━━━━━ Document text

# Which would you buy?



## Nubster (Aug 9, 2011)

Not sure about the 40mm focal length though. I love my 90mm, I don't think I could use a 40mm. Like xmas suggested, add more lights over the tank while shooting or invest in a speedlight. The SB600 works great and isn't too much. I paid $100 for mine used.


----------



## nofearengineer (Mar 20, 2013)

I do have an SB-600, but to be honest, I have only used it for its softening effect taking pictures at family events. 

Oh well...I have put off learning about Flash Commander mode long enough. Thanks for the advice.

I still want a macro lens though. :icon_lol:


----------



## zdnet (Aug 13, 2010)

nofearengineer said:


> I do have an SB-600, but to be honest, I have only used it for its softening effect taking pictures at family events.
> 
> Oh well...I have put off learning about Flash Commander mode long enough. Thanks for the advice.


If you are going to use the built-in flash as a trigger, consider the SG-3IR.




nofearengineer said:


> I still want a macro lens though. :icon_lol:


Since you already have a 18-200 zoom lens, you can use it with a close-up lens (such as the Raynox DCR-150) to get a magnification higher than that from a macro lens.

━━━━━━━━━━
━━━━━ Data section

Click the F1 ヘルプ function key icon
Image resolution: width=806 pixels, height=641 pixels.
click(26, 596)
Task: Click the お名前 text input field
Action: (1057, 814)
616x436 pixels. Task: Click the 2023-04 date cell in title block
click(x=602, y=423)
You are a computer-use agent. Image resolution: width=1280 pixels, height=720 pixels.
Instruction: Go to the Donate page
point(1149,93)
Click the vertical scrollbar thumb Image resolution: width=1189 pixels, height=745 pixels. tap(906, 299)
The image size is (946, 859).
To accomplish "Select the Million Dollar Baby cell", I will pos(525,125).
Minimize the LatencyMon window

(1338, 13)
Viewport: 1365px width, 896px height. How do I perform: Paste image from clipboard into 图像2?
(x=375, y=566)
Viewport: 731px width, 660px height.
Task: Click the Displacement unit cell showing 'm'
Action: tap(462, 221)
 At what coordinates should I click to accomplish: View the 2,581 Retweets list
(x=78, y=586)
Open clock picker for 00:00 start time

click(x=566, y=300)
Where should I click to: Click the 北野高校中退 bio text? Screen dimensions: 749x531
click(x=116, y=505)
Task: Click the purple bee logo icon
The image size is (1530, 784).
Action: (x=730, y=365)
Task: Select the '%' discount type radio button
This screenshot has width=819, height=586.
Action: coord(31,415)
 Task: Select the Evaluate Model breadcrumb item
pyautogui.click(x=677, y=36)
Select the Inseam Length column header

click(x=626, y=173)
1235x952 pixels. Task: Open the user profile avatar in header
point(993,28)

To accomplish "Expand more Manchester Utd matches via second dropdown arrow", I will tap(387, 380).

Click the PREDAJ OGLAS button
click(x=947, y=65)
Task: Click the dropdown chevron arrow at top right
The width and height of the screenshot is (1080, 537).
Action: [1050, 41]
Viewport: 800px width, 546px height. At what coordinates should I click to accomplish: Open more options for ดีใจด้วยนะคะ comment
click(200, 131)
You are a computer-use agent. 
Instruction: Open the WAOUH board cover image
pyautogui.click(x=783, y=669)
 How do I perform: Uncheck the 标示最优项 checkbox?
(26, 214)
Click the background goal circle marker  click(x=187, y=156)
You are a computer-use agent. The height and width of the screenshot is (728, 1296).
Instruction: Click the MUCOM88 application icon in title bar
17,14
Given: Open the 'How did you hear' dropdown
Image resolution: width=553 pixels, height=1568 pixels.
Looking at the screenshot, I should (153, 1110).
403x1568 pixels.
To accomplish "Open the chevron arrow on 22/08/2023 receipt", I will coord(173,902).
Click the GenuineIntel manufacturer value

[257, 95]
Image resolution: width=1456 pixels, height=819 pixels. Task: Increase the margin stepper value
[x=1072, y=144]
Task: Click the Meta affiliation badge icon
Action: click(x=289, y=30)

━━━━━━━━━━

**What to do:**
1. List the usernames of everyone who posts in the forum thread on buying camera gear, in the order their posts appear.
2. Carry the forum thread on buying camera gear forward from its final post.

**Answers to each task:**
1. Nubster, nofearengineer, zdnet

2.
However, unlike a macro lens, a close-up lens does not allow you to focus to infinity. For example, the DCR-150 won't allow you to focus on anything more than 8 inches away from the lens (regardless of your zoom setting). So even if you have the lens right at the front of a tank of more than 8 inches deep, you won't be able to focus on anything at the back of the tank. A less powerful close-up lens will allow you to focus further way, but you will get less magnification.


----------



## nofearengineer (Mar 20, 2013)

Thanks, zdnet!

I had a few cash back dollars left on my Discover card, so I bought the SG-31R.

I have too many hobbies haha. I just can't keep up with them all.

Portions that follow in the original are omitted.